Claire Garwacki, l'initiatrice du projet "In Her Chair"

"Cela peut être des compliments, des petites réflexions, venant d'ailleurs autant des hommes que des femmes, qui mettent systématiquement les femmes dans un rôle de femme et les hommes dans un rôle d'homme. Ce qui aujourd'hui, en 2024, pose problème", note-t-elle. Avant d'ajouter que c'est le résultat de notre évolution. "On va traiter notre environnement avec des automatismes, ça nous fait gagner du temps, c'est un mécanisme de survie très utile. Ces stéréotypes inconscients ne sont toutefois plus pertinents du tout aujourd'hui."

Encore du chemin

Mais il reste encore du chemin avant de pouvoir se défaire définitivement de cette vision stéréotypée de la femme dans le monde du travail, déplore Claire Garwacki. "Encore dernièrement, j'ai entendu l'histoire d'une codirectrice financière à qui on a demandé de ne surtout pas s'attacher les cheveux. On lui a dit qu'elle allait paraître trop sérieuse, trop dure et que ça n'est pas bien pour une femme", raconte-t-elle.

Le jour du tournage, une bonne partie de l'équipe de la direction de la société Hero a passé plusieurs heures à discuter du sujet, se disant qu'il fallait faire quelque chose pour changer la situation

Claire Garwacki, l'initiatrice du projet "In Her Chair"

Mais le pire, c'est que même les CEO les plus brillants du pays, qui ont a priori réussi leur carrière, n'ont pas toujours conscience du problème, souligne-t-elle encore. "Et implicitement, la vidéo montre que si une femme se trouve embêtée par une situation ou une question, ce n'est pas parce qu'elle gère mal son stress ou ses émotions, mais c'est que la question ou la situation elle-même est inconfortable."

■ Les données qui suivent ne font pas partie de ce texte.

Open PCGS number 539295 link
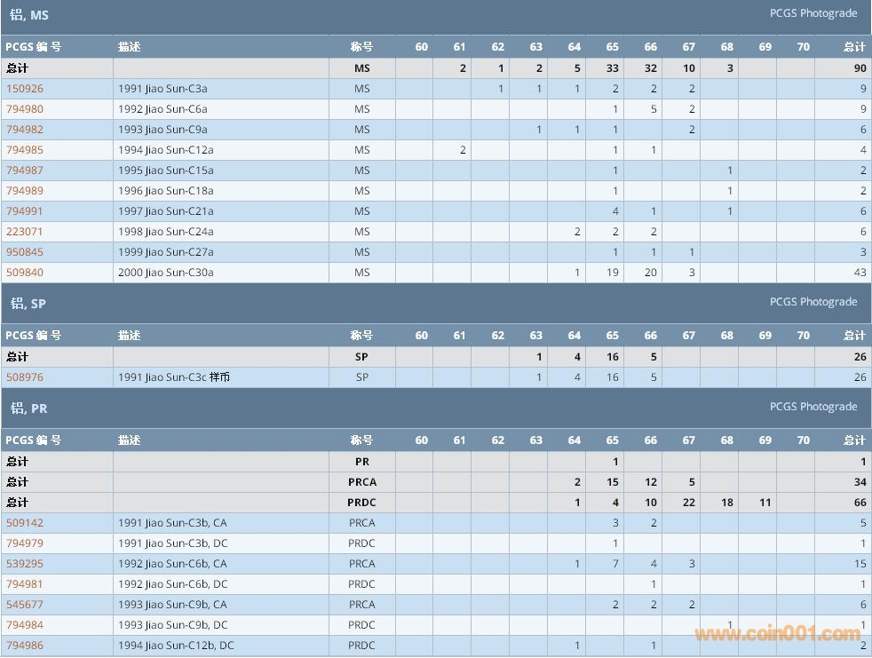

Si les directeurs d'entreprises interviewés n'avaient pas été prévenus au préalable de l'expérience, ils se sont tous prêtés au jeu, suscitant souvent après coup une prise de conscience chez eux. "Par exemple, le jour du tournage, une fois la caméra rangée, une bonne partie de l'équipe de la direction de la société Hero a passé plusieurs heures à discuter du sujet, se disant qu'il fallait faire quelque chose pour changer la situation. Hero était la première entreprise qu'on a interviewée et ça nous a donné du courage pour la suite", se réjouit-elle.